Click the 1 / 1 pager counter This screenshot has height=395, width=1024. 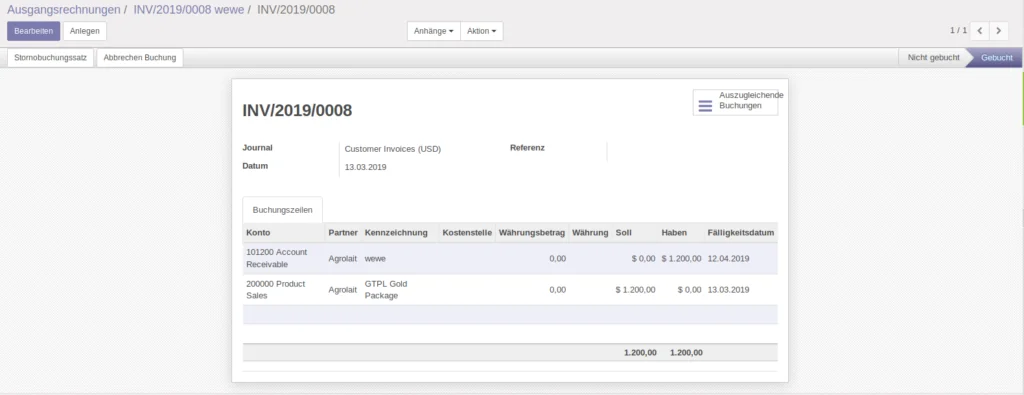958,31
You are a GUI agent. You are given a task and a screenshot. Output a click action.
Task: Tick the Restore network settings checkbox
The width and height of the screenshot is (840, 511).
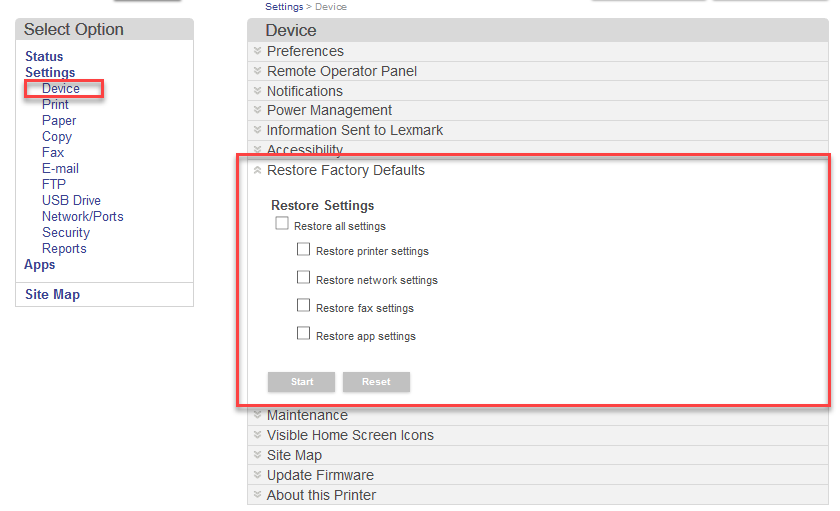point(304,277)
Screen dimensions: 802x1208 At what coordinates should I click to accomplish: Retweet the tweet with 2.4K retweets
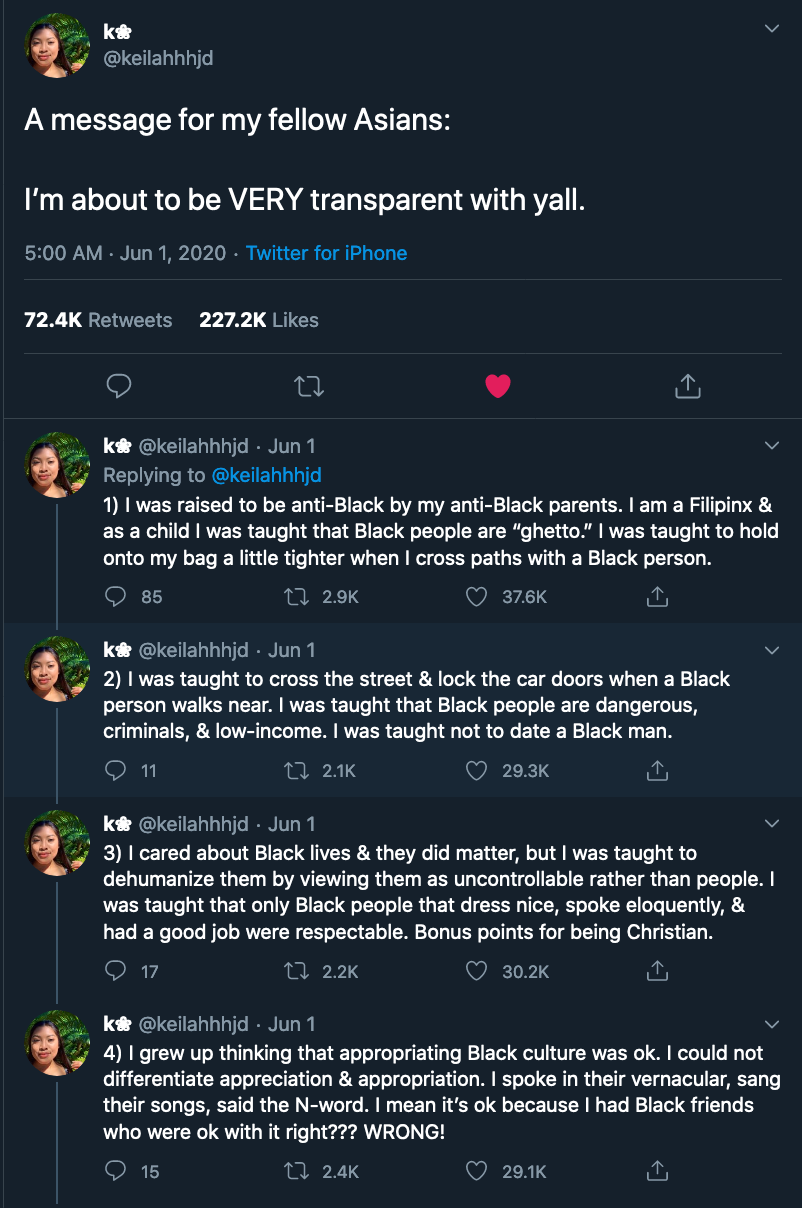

◆ ◆ ◆ ◆

• _Assigned task_: Exactly the lines running from the one with "The width and" through the end of the listing above must be output, both ends included. No pictures belong in the output.

• _The answer_:
The width and height of the screenshot is (840, 511).
point(304,277)
Screen dimensions: 802x1208 At what coordinates should I click to accomplish: Retweet the tweet with 2.4K retweets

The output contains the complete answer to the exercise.